Speaking of simple MIPS4 based systems with 1 CPU and 1 GFX, the CPU to { COP2, GFX, DMA, ... } approach uses the cache as a mechanism for the CPU to know if a cell has been modified
In particular there are:
---
- "Non-Cache Coherent" systems, coherency is not maintained between CPU Caches and external Bus DMA. Which usually means cache writeback/invalidate needs to be performed by software (barrier + voodoo code) before/after { COP2, GFX, DMA, ... } requests.
- "Cache Coherent" systems, coherency is maintained by an external agent that uses the multiprocessor primitives provided by the processor (LL/SC instructions in a conditional block) to maintain cache coherency for interventions and invalidations.
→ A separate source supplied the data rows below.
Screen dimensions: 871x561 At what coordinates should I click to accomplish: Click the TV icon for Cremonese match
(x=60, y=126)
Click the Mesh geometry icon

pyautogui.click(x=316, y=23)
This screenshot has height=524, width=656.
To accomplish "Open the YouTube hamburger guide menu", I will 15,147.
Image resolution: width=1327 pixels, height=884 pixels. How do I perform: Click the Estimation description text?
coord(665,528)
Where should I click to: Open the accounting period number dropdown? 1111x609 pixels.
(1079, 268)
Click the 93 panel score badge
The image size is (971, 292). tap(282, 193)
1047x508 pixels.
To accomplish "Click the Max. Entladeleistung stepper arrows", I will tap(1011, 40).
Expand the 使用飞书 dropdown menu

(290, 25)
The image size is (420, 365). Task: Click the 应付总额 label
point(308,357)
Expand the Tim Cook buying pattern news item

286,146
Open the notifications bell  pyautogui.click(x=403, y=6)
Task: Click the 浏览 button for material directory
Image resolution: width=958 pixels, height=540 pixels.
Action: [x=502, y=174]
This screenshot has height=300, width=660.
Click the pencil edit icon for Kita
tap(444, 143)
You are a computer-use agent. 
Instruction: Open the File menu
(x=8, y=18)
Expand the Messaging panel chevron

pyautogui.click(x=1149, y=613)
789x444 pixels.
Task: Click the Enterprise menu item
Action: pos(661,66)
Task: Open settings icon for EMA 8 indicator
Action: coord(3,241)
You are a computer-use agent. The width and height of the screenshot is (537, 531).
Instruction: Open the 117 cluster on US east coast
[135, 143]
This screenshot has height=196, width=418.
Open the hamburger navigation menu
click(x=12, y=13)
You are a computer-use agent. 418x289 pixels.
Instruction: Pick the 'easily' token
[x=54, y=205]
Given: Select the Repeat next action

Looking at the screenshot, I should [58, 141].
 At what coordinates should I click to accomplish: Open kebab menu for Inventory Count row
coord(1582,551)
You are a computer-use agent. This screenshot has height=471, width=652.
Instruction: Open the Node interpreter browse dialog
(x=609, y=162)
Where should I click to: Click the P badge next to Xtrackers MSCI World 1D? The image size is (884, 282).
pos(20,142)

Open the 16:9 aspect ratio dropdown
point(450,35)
External duplicate tags can be used by the external agent to filter external coherency requests and automatically update
There are MIPS4 implementations with 128 CPUs, they use NUMA (propietary NUMAflex tecnology), but I can't find any documentation.
They certainly don't use simple hw mechanisms like the simple cache coherency agent, nor do they use trivial dual-port-ram.
On modern machines with up to 32 or 64 cores at least, the answer is that the RAM is shared equally between all CPUs, but caches are used to drastically decrease the number of times a CPU talks to RAM.
The problem is how the "shared ram" is implemented.
In my case, I don't use any cache. Instead I use a simple dual-port ram paired with a coherent agent embedded into the dual-port ram.
I call it "tr-mem", as it's a simple "transactional memory".
It's not difficult to make a dual-port ram, it becomes a little more difficult to make a quad-port ram, which also exists as ASIC chip, so it's still feasible and sensible, but I've never seen octo port-ram.
I think the 128-CPU system uses a ram model that leverages super fast packet networking and wired routers (cross-bar matrix?), coupled with cache systems with cache-coherence agents.